Failure to keep on top of changes to awards can result in costly headaches, such as the requirement to re-calculate and backpay employees, the loss of business funds in the event of an accidental overpayment or at worst, an underpayment claim by an employee.

5.  Explore the strategic use of Individual Flexibility Arrangements (IFAs)

With modern awards becoming increasingly complex, Individual Flexibility Arrangements (IFAs) offer a way to streamline pay structures and attract top talent, especially in industries like hospitality, retail, healthcare, construction, and tech.

An IFA allows you to:

  • Offer an employee a higher flat rate in lieu of penalties and allowances;
  • Adjust work hours to better match your operational needs; and
  • Create tailored arrangements that retain great staff while remaining compliant.

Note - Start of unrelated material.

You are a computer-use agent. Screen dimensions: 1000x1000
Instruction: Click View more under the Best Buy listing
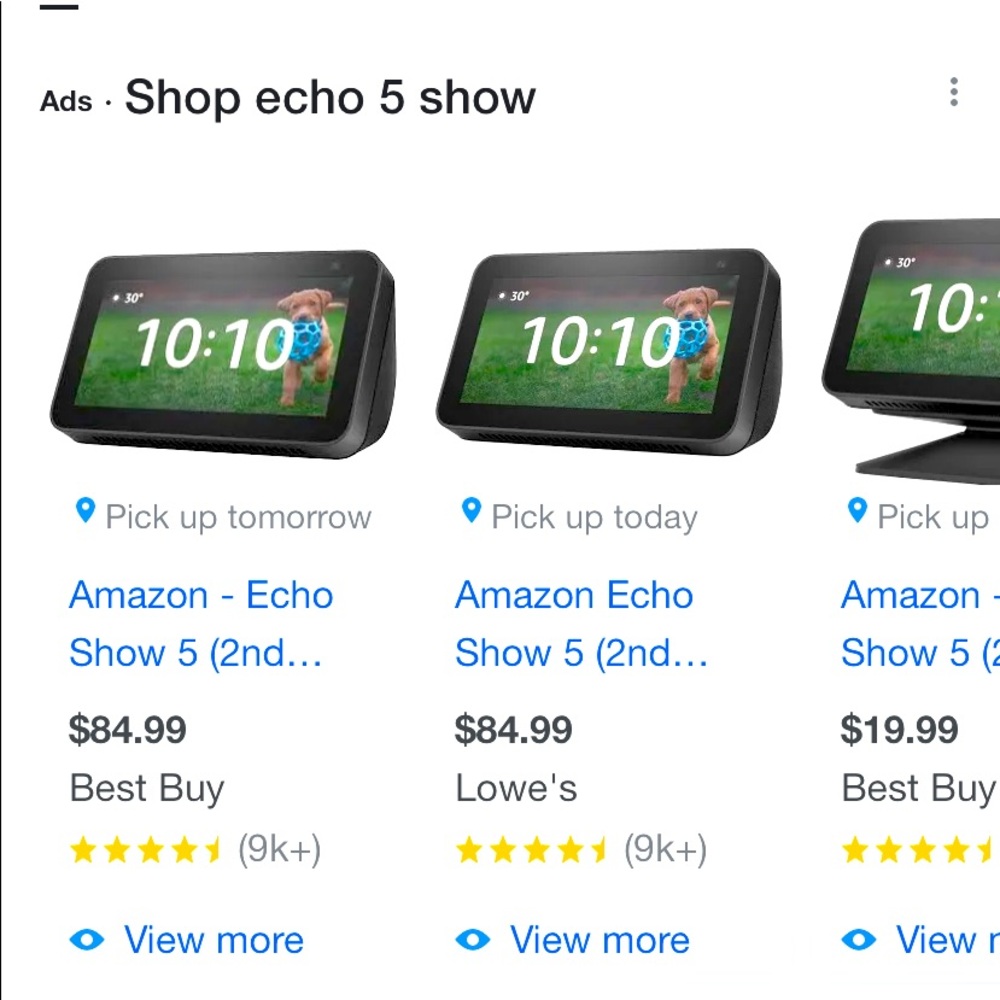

The key is that the employee must always be ‘better off overall’ (sometimes referred to as the ‘BOOT Test’) and the agreement must be in writing and mutually agreed upon.

IFAs need to be carefully drafted to ensure that they comply with legal requirements and to ensure the IFA can be relied upon and upheld if there is ever a challenge as to its validity. We recommend professional legal assistance is sought if you wish to put an IFA in place for an employee.

Final thoughts

A proactive legal and HR review is your best insurance policy for the year ahead. With economic uncertainty, growing compliance demands, and an increasingly mobile workforce, tightening up your employment practices isn’t just a nice-to-have, it’s essential.